Hard money loans, not unlike their private money counterparts, are essentially loans from a private party, but with more structured underwriting. Hard money loans are typically issued by private investors or companies. Hard money loans are a specific type of asset-based loan in which a borrower receives funds secured by real property. In other words, the borrower will give the lender a promissory note and the deed to the property they acquire in exchange for the loan as collateral. Similar to private money loans, hard money loans are meant for shorter periods of time, as interest rates are high.
As their name suggests, fixed-rate mortgages coincide with a set interest rate for the duration of the loan term. While the term of a fixed-rate mortgage can vary between lenders, the most popular lengths are none other than the famed 15-year and 30-year options you hear so much about, and for good reason. Due to their prolonged nature and predictable monthly payments, fixed-rate mortgages are a popular choice amongst those intent on purchasing a single-family property to call home for a prolonged period of time. Most fixed-rate mortgages are reserved for your standard single-family homes, as time is not typically of the essence.
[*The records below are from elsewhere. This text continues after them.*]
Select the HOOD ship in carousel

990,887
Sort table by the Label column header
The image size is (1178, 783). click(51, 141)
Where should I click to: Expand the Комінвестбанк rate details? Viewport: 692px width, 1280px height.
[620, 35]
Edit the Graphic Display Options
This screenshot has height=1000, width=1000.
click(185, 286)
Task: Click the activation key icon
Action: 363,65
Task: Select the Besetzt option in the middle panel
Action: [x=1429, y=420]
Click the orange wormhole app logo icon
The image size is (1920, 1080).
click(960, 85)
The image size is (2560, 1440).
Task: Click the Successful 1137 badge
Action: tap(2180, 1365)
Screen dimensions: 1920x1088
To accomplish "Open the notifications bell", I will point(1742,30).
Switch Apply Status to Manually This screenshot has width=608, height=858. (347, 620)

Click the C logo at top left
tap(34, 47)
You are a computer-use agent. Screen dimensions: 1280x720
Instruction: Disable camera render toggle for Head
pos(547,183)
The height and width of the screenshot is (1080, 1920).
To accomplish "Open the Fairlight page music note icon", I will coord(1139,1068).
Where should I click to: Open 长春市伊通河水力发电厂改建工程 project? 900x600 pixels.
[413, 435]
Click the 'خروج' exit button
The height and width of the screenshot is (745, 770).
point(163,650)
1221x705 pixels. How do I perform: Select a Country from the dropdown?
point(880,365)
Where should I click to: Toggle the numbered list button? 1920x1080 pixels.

Not surprisingly, FHA loans are insured by the Federal Housing Administration. Due largely, in part, to the insurance backed nature of FHA loans, which will also have the borrower pay mortgage insurance, traditional lending institutions can exercise more freedom in who they lend to. Such a safety net enables lenders to offer more attractive rates under less stringent guidelines, all without the fear of default clouding decisions.
It’s worth noting, however, that FHA loans target a niche consumer, as opposed to their fixed-rate counterparts that aren’t as forgiving of less than pristine track records. FHA loans are specifically designed to meet the needs of a certain demographic: those without immaculate credit reports or an excess of available funds. If for nothing else, FHA loans have become synonymous with less rigorous lending requirements and lower down payments. As such, FHA loans have become the preferred borrowing vehicle for lower priced homes; not because the borrower can’t afford more, but because certain FHA loans allow you to borrow cash for repairs (which are typically more apparent in older, less expensive properties).
A so-called “streamlined” 203(k) permits FHA borrowers to finance as much as $35,000 for repairs of a non-structural nature. That said, FHA loans are a great option for borrowers looking to make improvements to a property.
Backed by the U.S. Department of Agriculture, USDA loans project better for eligible suburban and rural homebuyers, which means you can rule out buying a high-rise penthouse suite in Manhattan. The underwriting of USDA loans states the home must be located in a rural area, but many have found the USDA’s definition of rural to be liberal at best. It’s not uncommon for many small towns to meet the ambiguous rural requirements set forth in USDA loans, nor is it rare for some suburbs of major U.S. cities to do the same. Having said that, USDA loans are typically used to enable borrowers with low to moderate income make homeownership a reality in some of the less expensive regions.
Real estate financing options are readily available, but that doesn’t mean you should take the first one that comes your way. In fact, those that learn which loans are the best for their particular situation will find it a lot easier to maximize their return. Mind due diligence and familiarize yourself with the real estate financing options out there; your business will thank you for it.